At a meeting in London's RAC Club arranged by Sir Desmond Pilcher, group chief executive of Littlewoods, stores groups such as Marks & Spencer, Boots, Dixons and John Lewis resolved to lobby the Government, property companies and the Royal Institute of Chartered Surveyors, demanding a change in the current lease system, which only permits rents to be reviewed upwards.
The retailers will try to persuade the landlords to adopt a more realistic approach to rent levels because of the recession, which has been hitting retail profits for more than three years.
At issue is whether there should be a change in future leases - such as a move to the US system of basing rent on turnover - and whether landlords should be forced to make adjustments to existing contracts. Under the current system tenants are locked into 25-year leases with rent reviews at five-yearly intervals.

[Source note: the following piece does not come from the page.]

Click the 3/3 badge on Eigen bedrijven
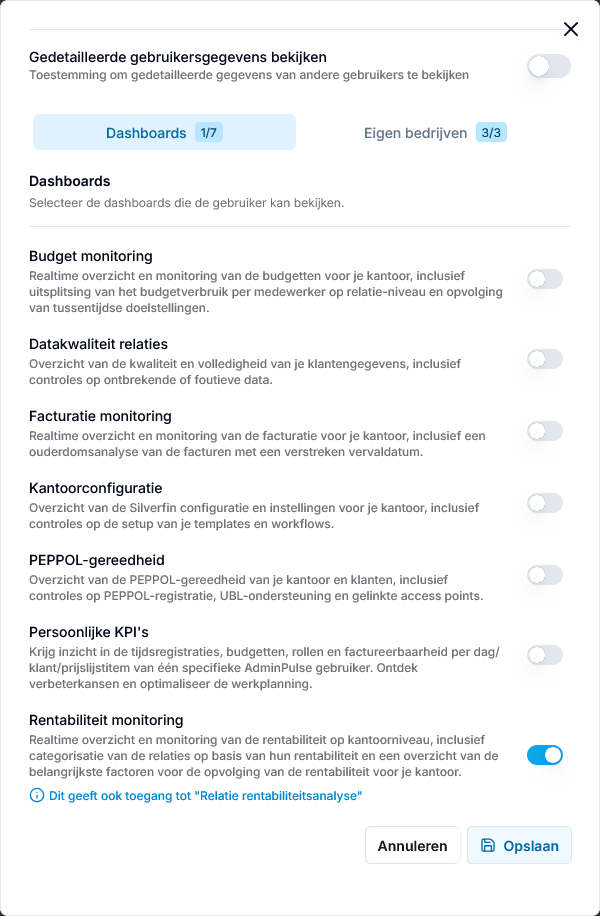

In the boom years of 1987 and 1988 rent levels rose dramatically, and these have now become the base level against which current reviews are being assessed.
The depression in the property market means that landlords have had to accept low rent levels and give incentives to attract tenants. That has left many retailers paying rents on older space far above what they would pay for new.
John Parry, managing director of Hammerson, said the most recent reviews by the group had been at Brent Cross, its shopping centre in north London, where three-quarters of the reviews had been agreed and negotiations on the remainder were proceeding.
He had some sympathy with retailers having a hard time, but said: 'We are all having a hard time', and pointed out that the contracts were entered into freely.